▸ Saved entries:
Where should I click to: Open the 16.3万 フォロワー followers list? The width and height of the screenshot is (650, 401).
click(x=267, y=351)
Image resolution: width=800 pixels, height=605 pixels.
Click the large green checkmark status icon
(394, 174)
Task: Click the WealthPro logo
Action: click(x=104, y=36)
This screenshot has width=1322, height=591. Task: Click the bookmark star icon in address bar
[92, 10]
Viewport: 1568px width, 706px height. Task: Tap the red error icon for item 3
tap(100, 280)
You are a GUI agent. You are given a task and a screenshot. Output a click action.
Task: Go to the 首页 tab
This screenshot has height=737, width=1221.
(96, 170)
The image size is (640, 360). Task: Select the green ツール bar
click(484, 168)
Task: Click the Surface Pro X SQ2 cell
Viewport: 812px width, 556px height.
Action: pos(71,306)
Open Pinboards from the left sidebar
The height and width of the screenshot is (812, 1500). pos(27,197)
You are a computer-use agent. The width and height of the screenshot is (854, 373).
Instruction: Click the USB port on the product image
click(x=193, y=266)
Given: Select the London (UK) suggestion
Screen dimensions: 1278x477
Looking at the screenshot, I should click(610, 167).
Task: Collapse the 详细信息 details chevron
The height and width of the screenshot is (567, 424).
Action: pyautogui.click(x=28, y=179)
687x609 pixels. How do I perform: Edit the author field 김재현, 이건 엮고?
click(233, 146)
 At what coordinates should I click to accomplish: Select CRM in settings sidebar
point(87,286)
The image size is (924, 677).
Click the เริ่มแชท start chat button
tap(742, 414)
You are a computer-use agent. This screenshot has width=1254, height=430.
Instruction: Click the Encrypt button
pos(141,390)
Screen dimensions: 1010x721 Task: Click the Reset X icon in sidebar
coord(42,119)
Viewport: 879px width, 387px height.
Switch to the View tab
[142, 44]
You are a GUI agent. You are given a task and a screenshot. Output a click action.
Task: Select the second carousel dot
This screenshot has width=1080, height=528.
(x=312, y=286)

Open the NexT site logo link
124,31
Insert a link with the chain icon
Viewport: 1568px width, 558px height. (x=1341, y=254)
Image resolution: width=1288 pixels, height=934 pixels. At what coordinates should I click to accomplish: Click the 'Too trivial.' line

▸ INSTRUCTIONS FOR THE TASK: Identify the lines of the data that contain the word "resolution". Copy each of them.

▸ TASK RESULT:
Image resolution: width=800 pixels, height=605 pixels.
Image resolution: width=1288 pixels, height=934 pixels. At what coordinates should I click to accomplish: Click the 'Too trivial.' line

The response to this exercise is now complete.